Amerykańska stacja CNN poinformowała, że w 2017 roku CIA przeprowadziła udaną akcję wydostania z Rosji swojego najcenniejszego agenta, który działał w najbliższym otoczeniu prezydenta Władimira Putina. Szczególnie interesujące są powody ewakuacji szpiega. Decyzję tę podjęto z obawy, że informacje o jego istnieniu i działalności będą wyciekać do Rosji wprost z Białego Domu.
Według CNN amerykański agent, który dla USA pracował ponad 10 lat, miał mieć dostęp do informacji z najwyższego szczebla na Kremlu. Pracował tak blisko Putina, że mógł nawet dostarczać zdjęcia z biurka rosyjskiego prezydenta.

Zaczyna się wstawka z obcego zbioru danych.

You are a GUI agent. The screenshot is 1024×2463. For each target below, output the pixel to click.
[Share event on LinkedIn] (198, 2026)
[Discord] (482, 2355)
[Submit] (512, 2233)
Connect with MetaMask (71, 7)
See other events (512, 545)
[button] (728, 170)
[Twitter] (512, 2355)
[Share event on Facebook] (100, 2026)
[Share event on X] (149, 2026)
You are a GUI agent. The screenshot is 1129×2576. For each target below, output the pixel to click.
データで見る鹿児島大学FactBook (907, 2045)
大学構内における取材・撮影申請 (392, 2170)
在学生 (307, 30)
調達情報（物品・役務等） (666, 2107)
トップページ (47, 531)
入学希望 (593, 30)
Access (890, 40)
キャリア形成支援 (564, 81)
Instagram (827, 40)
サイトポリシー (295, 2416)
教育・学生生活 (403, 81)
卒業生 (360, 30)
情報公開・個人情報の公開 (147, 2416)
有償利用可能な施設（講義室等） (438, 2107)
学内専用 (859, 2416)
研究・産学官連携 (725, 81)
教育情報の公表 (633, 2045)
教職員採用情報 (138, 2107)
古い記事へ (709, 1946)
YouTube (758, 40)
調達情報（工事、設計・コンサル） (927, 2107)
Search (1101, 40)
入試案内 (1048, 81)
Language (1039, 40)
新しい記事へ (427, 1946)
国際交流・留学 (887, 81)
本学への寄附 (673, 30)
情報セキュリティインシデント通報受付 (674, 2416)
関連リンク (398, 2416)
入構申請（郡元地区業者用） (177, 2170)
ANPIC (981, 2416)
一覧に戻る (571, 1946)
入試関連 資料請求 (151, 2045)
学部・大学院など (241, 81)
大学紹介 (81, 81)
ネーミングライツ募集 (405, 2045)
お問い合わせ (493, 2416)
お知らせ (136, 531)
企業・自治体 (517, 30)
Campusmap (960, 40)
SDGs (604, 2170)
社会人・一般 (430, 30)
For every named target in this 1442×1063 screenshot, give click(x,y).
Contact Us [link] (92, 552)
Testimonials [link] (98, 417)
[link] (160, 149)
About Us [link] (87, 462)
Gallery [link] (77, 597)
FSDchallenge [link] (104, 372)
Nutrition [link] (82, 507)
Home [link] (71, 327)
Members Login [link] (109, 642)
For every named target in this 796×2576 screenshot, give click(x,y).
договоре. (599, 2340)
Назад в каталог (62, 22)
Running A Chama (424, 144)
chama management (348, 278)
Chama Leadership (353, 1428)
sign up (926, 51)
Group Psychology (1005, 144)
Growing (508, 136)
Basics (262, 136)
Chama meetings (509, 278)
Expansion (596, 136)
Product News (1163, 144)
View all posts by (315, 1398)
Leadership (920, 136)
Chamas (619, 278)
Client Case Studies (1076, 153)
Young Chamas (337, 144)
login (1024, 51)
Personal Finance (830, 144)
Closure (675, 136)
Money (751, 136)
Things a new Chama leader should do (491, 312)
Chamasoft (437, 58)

Jak informuje CNN, CIA zdecydowała o wycofaniu agenta z Kremla po spotkaniu prezydenta Donalda Trumpa z rosyjskim ministrem spraw zagranicznych Siergiejem Ławrowem, a następnie z ambasadorem Rosji w Waszyngtonie Siergiejem Kislakiem. Podczas rozmowy, która miała miejsce w maju 2017 roku, Trump omawiał z Rosjanami tajne dane wywiadowcze. Niedługo potem amerykański prezydent spotkał się w Helsinkach w cztery oczy z Putinem. Nie wiadomo, o czym rozmawiano, gdyż po zakończeniu spotkania Trump osobiście kazał tłumaczowi zniszczyć wszystkie notatki.